Emmanuel se lève, souffle sur les cendres, qui recouvrent la photo, puis hurle, hurle et tombe à genoux, tombe à genoux et se met à murmurer...

" Dans l'âtre de cuivre l'autodafé crépitait mais je ne disais rien. Tu te souviens, je mimais le geste de l'incendiaire, je caricaturais le pyromane, j'agitais dans l'air et la fumée mes membres épars et mes mots disloqués ( Hoquetant et hurlant à nouveau ) « Je t'absous, je t'abats, tabasses-moi je suis saoul, l'ivre-mort claudiquant frappes-moi! Clos notre histoire! Casses-moi, suce-moi arrête de me ressasser, de me masturber! Gifles! Cogne le cave! Assommes, craches pourriture! Ton fiel c'est mon miel! » ( murmurant à nouveau ) Mais tu ne bougeais pas, tu regardais le feu de Joie, tu regardais mes débris d'âme en train de flamber, puis moi en train de m'agiter en vain plein de vin, éructant et bavant, tombant me relevant, me haïssant de trop t'aimer, de t'aimer jusqu'à te laisser brûler mon dernier manuscrit, ma dernière bavasse, ma dernière supercherie... "

 

***

" Ta voix résonne encore... L'écho s'amplifie dans mon cerveau... Une musique de marteau piqueur qui creuse un sol de ténèbres. Un vent de mots hurlés qui souffle à la décime de mon apesanteur.

Ta voix qui résonne, qui psalmodie le pâle maudit...

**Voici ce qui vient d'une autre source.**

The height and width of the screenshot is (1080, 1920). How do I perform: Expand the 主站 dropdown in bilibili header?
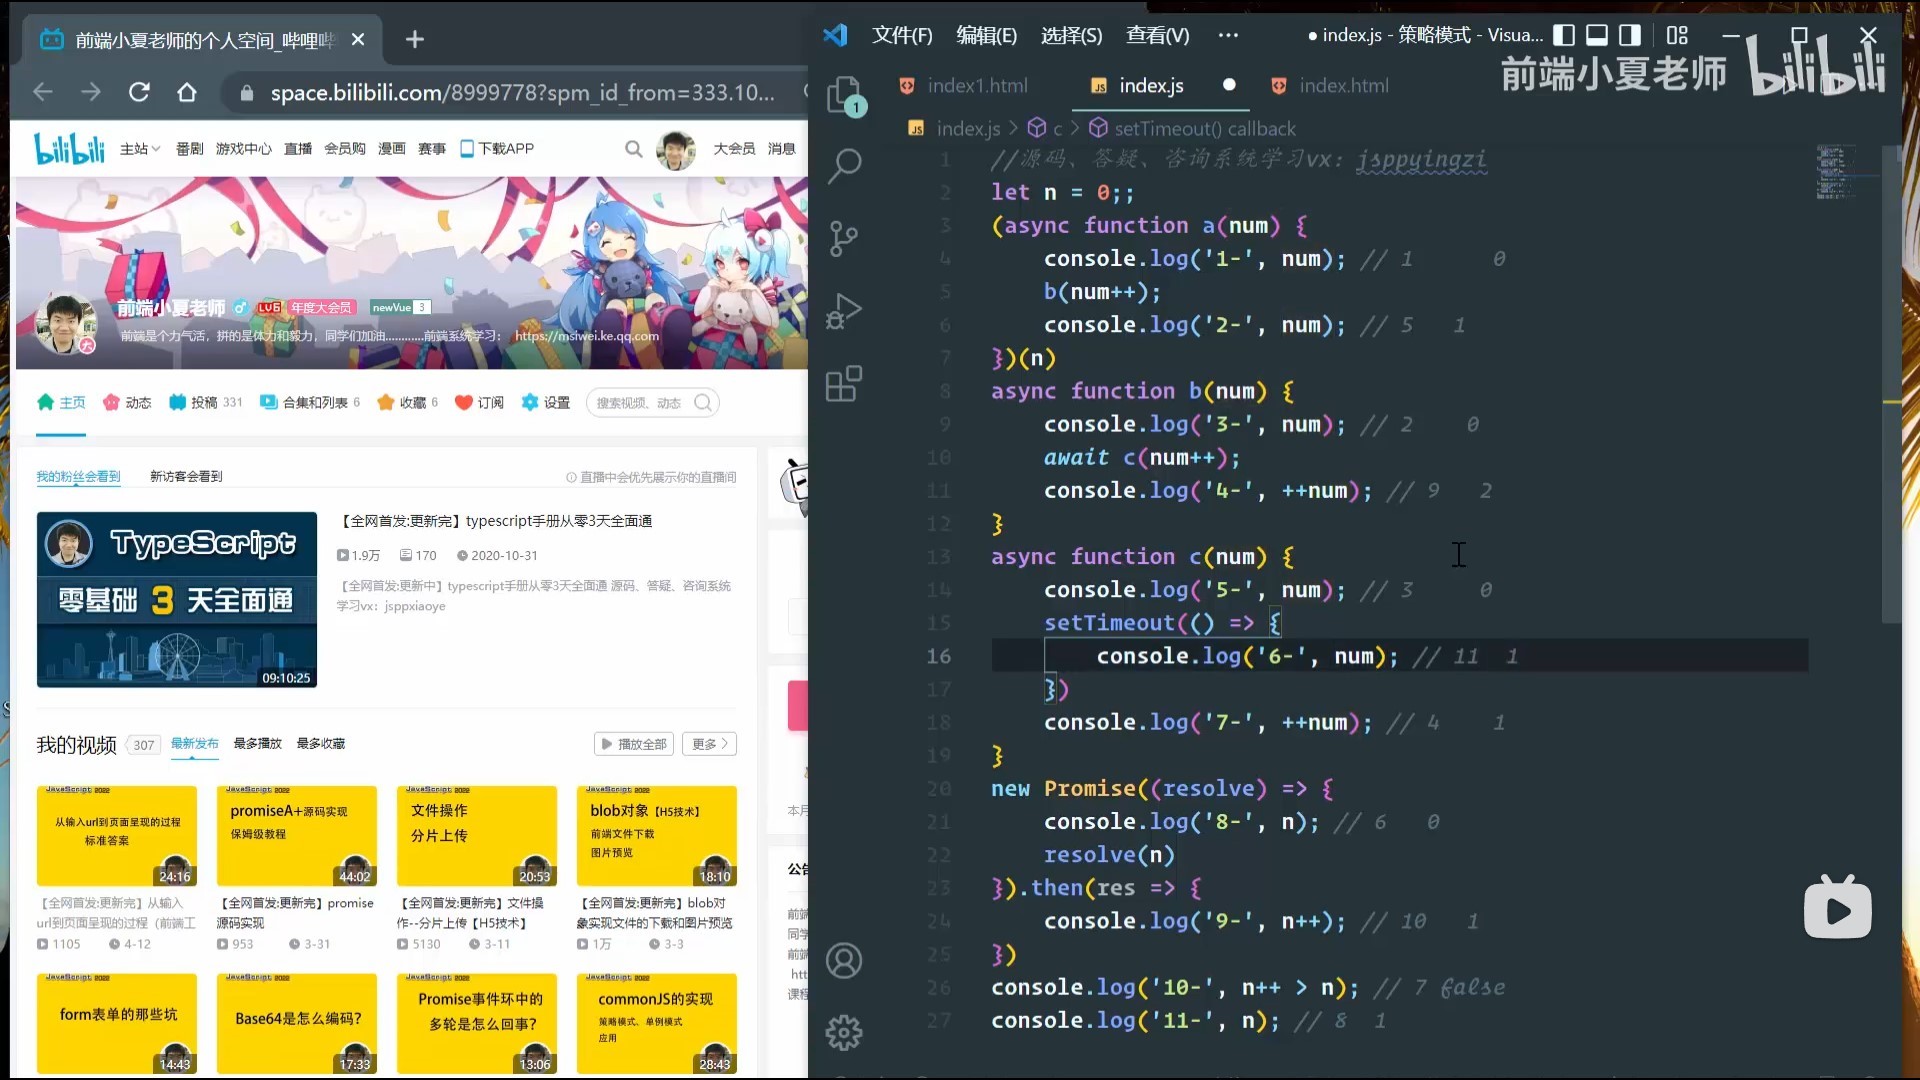pos(140,149)
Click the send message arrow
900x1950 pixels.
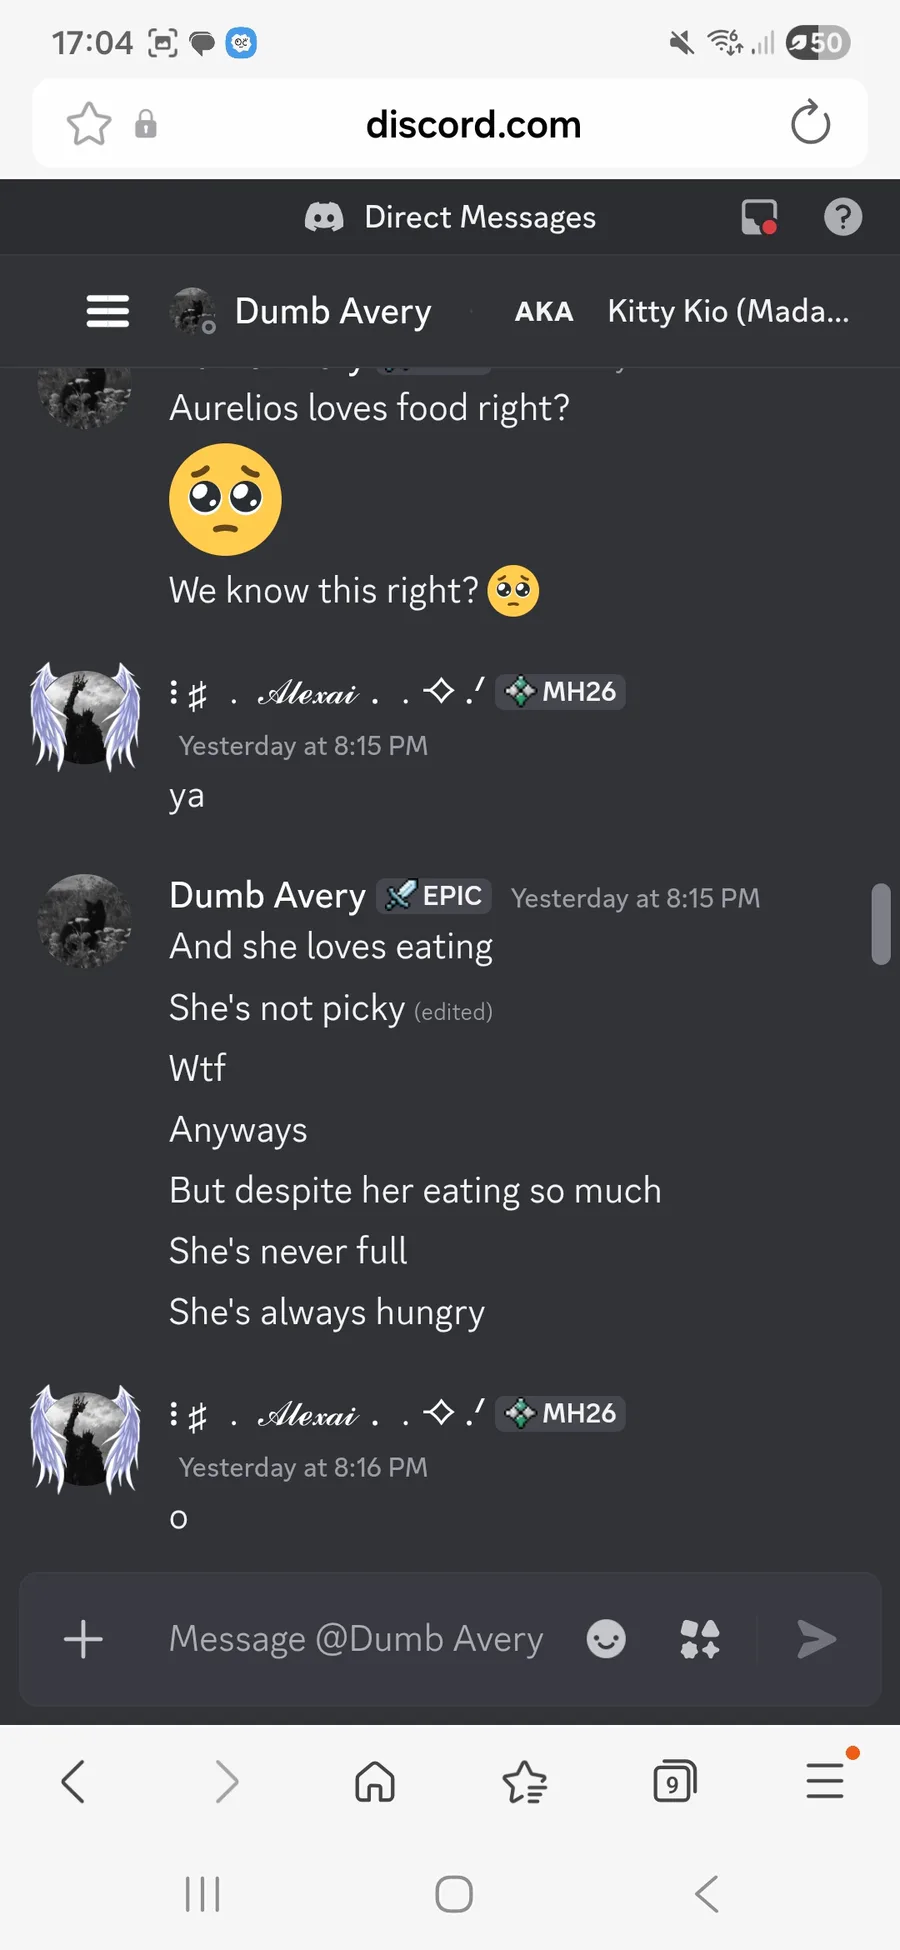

- Elu dénué de sens tu es Maître mais pas assez! Il y a tes reniements retors, tes abjurations inconséquentes, les sons lassés de ta mystique insuffisante, les sens trop trafiqués de tes proses sporadiques, de tes vers trop maigrelets ou obèses et graisseux, obscénités pornographiques d'un aigre pâle qui n'osent s'emballer avec le fil barbelé des barbarismes honnêtes! Tu n'es que petit Prince, sans orage de sang ni chaos de Lumière, Furieux dans les sonnets et lâche dans la Vie, le cul tendu entre deux chaises tordus, refusant d'être gentil et ne sachant pas être méchant! Une ordure de pacotille, un ange de misère!

Ta voix résonne encore...

- Loin de Toi je me sens mourir mais sans le poids de me sentir aimer. Ma souffrance est vacante et ma mort en instance est sans miroir. Dans la psyché de tes psychoses il est devenu trop dur d'y voir le reflet de mes névroses. « Ici » n'est pas géographique ni psychologique mais morphologique : Mon corps loin du tien est une médecine qui en vaut une autre.

Ta voix de déraison...

- On s'aime trop mais surtout on s'aime mal. On sème des graines de haines dans des ciels de Colombes pleins de Vautours. On se tourne autour comme des chiens! De m'éloigner me rapproche d'un Ailleurs auquel je me raccroche comme à une branche d'arbre pourri : Le vide en dessous c'est mon exuvie de toi : Je veux muer et arracher cette peau qui est la tienne, la notre : Ce trop plein de chair et de vie qui nous asphyxie, ce surplus amers de nos corps acharnés, ce paroxysme dés que nous aboyons de concert dans le tumulte de nos désastres...

Ta voix...

- Je vais raccrocher! Là je parle à tes silences... J'apprête mon retour sous forme de cauchemars, bonbon sous emballage de linceul, bombe cauchemardesque, je vais revenir main dans la main avec la faucheuse, et ça sera à toi de savoir si tu veux que ce soit soulagement, ou hantise. Vérité ou mensonge. Fiction ou réalité. Si tu veux m'oublier pour renaître ou renaître pour me regretter. A toi, plus à moi. Moi est à rayer de Toi.

De raison... "

Emmanuel s'endort dans la cendre, un bout du cadre brisé planté dans le coeur, à sa surface, juste un peu de boue rouge et grise pour s'endormir, se reposer un peu...


Commentaires

C'est l'évidence d'une beauté inouie. C'est la terreur qu'il ne puisse plus y avoir après que le silence. C'est le petit espoir d'une avidité peu recevable qu'Emmanuel renaîsse toujours. Et que sa voix de nouveau soit là. Que le miracle, le prodige du chant de Prométhée, continue ses terribles trébuchement entre néant et éternité. Qu'il nous permette d'écouter toujours ce cri sublime, foudroyant. qui met par sa beauté, des onguents magiques sur nos douleurs.

Ecrit par : Claude | 10 mars 2006

Que dire en écho... Merci... Quand la magie prend c'est que l'alchimie est réussie... Continuons à trébucher, à se prendre les pieds dans l'étoile au plafond du ciel.